South Africans spent around R1.2 billion on private power generation to escape Eskom and load shedding in 2022, with the bank expecting an even bigger spend in 2023.
Reporting its annual results for the full year ending December 2022, Nedbank outlined the impacts of load shedding on its clients and operations while sharing its exposure to private power production and renewables for 2023.
Despite the challenging environment due to low growth, load shedding and consumers and businesses under duress, the group reported strong growth in headline earnings, which increased by 20% for the year to R14 billion.
Growth in earnings was driven by strong double-digit revenue growth, a slightly higher credit loss ratio and a well-managed expense base, it said.
Return on equity (ROE) increased to 14%, above the prior period of 12.5%, assisted by the group’s improved return on assets which increased from 0.98% to 1.14%.
On the back of strong earnings, growth and capital and liquidity positions, the group declared a final dividend of 866 cents per share, up by 14% (December 2021: 758 cents per share), bringing the total dividend for 2022 to 1 649 cents per share, up 38%, both at record levels for the group.
Renewables drive
Despite the strong performance for the bank, Nedbank said that the prevailing power crisis in South Africa was devastatingly impacting its clients.
A South African Reserve Bank (SARB) analysis on the impact of load-shedding suggests that the economy has partially adapted to stages 1 and 2 load-shedding, which costs about R1 million per working day in lost gross value added (GVA).
However, South Africa has long since left stages 1 and 2 behind and has faced stage 4 and upwards since September 2022. The costs to the economy in lost production escalate exponentially to about R408 million per day at stage 4 and up to R899 million per day at stage 6, the SARB noted.
Because of these losses and the dire impact blackouts have on businesses and households, South Africans have been looking for any escape.
As a result, load-shedding has become a catalyst for renewable- and embedded-energy investments to support South Africa’s Just Energy Transition and for individuals and companies, Nedbank said.
This is s creating a concrete runway for bank advances growth in the sector, it said.
As part of its results presentation, Nedbank noted that it partnered with Hohm Energy to finance and install solar power solutions for homeowners, making solar-energy funding available to all, including non-Nedbank clients.
The bank said that after lifting the licensing floor limit for energy projects in the private sector (embedded generation), Nedbank had financed R1.2 billion of private power generation for businesses, small businesses and private residences in 2022.
Additionally, the bank arranged several projects as part of the Independent Power Producer Procurement Programme (IPPPP) and has supported dozens more, totalling 3.8 GW.
These projects include:
- The lead arranger on four projects in the emergency round Risk Mitigation IPPPP, which is expected to close H1 2023;
- Preferred-bidder status in round 5 for another four projects, which is also expected to close in H1 2023;
- Awarded preferred bidder status in round 6 for 300 MW.

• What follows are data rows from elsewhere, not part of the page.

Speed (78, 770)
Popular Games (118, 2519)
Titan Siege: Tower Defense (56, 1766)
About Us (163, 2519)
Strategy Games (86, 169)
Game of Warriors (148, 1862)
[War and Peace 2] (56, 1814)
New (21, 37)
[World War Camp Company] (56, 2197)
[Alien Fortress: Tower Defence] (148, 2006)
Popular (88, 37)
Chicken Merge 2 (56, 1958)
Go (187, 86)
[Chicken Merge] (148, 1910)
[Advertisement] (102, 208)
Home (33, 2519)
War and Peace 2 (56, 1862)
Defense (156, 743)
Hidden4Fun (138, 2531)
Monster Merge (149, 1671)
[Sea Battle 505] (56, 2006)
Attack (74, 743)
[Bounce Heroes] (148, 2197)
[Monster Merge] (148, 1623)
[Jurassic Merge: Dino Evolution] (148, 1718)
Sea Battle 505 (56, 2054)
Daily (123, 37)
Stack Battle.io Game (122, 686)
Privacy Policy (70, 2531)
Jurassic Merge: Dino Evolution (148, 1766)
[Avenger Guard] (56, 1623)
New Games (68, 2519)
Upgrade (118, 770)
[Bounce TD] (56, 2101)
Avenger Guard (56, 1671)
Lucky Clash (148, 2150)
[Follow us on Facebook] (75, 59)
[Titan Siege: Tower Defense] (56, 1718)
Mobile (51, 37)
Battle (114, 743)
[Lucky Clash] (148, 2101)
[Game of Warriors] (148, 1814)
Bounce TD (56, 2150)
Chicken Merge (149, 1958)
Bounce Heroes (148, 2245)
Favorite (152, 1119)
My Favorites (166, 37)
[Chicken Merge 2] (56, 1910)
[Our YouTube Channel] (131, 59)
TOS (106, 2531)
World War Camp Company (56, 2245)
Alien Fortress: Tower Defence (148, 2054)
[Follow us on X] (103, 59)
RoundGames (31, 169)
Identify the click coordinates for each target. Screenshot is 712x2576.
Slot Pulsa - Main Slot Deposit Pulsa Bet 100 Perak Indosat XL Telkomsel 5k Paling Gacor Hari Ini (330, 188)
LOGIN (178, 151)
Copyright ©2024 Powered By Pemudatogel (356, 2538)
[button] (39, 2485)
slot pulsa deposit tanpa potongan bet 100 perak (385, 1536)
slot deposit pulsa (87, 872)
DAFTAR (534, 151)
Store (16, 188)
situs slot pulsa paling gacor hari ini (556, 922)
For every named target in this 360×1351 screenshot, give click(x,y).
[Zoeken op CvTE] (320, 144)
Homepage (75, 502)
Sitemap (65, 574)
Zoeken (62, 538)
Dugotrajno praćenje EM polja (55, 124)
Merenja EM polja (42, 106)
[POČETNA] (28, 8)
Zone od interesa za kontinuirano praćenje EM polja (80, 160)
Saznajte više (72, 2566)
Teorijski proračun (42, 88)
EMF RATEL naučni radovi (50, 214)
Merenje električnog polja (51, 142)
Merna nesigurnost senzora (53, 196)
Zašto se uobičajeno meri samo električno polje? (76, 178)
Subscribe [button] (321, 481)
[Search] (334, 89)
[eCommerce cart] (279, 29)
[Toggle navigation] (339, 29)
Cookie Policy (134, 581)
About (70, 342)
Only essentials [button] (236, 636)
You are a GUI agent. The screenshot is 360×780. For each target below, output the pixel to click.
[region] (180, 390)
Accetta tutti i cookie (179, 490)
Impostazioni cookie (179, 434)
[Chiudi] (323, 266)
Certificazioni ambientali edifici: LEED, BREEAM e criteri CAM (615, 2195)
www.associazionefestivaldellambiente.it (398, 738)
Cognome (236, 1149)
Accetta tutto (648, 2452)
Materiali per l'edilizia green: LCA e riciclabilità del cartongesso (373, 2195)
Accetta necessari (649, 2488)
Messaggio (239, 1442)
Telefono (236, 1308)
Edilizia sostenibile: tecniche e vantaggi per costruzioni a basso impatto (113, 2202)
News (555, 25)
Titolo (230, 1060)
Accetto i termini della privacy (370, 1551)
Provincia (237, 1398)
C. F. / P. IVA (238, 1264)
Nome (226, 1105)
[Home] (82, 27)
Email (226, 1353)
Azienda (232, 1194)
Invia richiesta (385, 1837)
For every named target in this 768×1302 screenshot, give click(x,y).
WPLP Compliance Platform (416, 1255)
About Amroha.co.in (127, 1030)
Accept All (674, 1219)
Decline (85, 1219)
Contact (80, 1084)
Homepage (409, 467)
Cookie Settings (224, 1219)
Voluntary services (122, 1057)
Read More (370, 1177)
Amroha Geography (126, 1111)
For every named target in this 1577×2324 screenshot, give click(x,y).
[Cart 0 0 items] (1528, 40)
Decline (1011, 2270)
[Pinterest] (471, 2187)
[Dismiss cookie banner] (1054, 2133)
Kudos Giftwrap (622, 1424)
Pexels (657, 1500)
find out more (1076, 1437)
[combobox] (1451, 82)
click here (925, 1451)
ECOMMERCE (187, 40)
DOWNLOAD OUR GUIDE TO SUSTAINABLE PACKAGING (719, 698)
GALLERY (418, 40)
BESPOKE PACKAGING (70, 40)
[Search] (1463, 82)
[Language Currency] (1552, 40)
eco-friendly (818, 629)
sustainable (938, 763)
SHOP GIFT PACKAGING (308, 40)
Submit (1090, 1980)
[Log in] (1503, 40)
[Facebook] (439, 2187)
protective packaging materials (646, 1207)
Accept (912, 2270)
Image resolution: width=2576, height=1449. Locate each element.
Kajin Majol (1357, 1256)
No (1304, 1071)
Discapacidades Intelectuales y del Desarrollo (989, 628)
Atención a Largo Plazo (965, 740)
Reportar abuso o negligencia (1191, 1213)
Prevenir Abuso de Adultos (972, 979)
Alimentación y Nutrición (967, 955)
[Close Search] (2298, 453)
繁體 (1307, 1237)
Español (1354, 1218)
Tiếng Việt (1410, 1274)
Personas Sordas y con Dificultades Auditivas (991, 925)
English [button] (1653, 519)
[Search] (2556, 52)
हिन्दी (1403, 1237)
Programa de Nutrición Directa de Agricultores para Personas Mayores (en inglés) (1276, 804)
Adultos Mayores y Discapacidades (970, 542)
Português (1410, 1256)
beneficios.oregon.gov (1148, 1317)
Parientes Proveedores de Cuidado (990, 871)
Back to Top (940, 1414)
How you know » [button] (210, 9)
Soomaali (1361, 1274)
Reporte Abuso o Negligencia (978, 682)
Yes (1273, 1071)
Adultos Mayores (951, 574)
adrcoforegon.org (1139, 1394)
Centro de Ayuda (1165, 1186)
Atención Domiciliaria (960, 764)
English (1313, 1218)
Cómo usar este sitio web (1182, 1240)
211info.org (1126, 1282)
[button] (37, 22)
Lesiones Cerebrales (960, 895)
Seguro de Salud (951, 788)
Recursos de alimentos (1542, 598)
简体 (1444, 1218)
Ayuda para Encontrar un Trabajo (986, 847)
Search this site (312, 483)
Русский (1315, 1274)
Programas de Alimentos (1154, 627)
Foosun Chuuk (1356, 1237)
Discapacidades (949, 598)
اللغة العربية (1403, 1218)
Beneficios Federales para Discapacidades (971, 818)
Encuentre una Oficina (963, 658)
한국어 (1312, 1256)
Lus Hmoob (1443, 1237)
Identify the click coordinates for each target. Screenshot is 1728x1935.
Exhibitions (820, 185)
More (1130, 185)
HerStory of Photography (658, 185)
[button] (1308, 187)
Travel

Nedbank also noted that it had arranged 42 transactions in the Renewable Energy Independent Power Producer Procurement Programme (REIPPPP) to the value of R26 billion.
The impact of load shedding on its clients and operations
The bank said that the higher levels of electricity outages in the second half of 2022 had a material adverse effect on many of its clients.
“We (Nedbank) are becoming concerned as risks take time to emerge, and the impacts on business intensify the longer load shedding persists,” said Nedbank.
According to the bank, the most exposed industries include agriculture, manufacturing, restaurants, food services, retail (supply chain) and tourism.
“Some have and may incur operational losses – such as the impact of products perishing – while at the same time absorbing increasing levels of operational costs – such as the use of generators,” said Nedbank.
This is the main driving factor behind the massive capital injection into alternative power generation, it said.
Regarding its own operations, the bank noted that generator run-time, including at its offices and branches, increased by over 200%, and diesel-related expenses were up just over 100% to R59 million in 2022.
Economic outlook 2023
The bank said that economic conditions in South Africa are expected to deteriorate as load shedding is likely to continue at elevated levels throughout 2023.
Slower global demand and softer commodity prices will also negatively impact domestic production and exports, resulting in a wider current account deficit this year, added Nedbank.
Additionally, the rise in inflation and higher interest rates will continue to weigh on household incomes and contain consumer spending.
While renewable-energy projects will support fixed investment, the upside will be limited by regular power outages and weaker domestic and global growth prospects, along with easing commodity prices, slow progress with structural reforms and persistent policy uncertainties that will continue to hurt investor sentiment, said the bank.
The Nedbank Group Economic Unit expects real GDP growth to slow to around 0,7% in 2023 before gaining moderate upward traction to 1,5%, 1,6% and 1,8% in 2024, 2025 and 2026, respectively.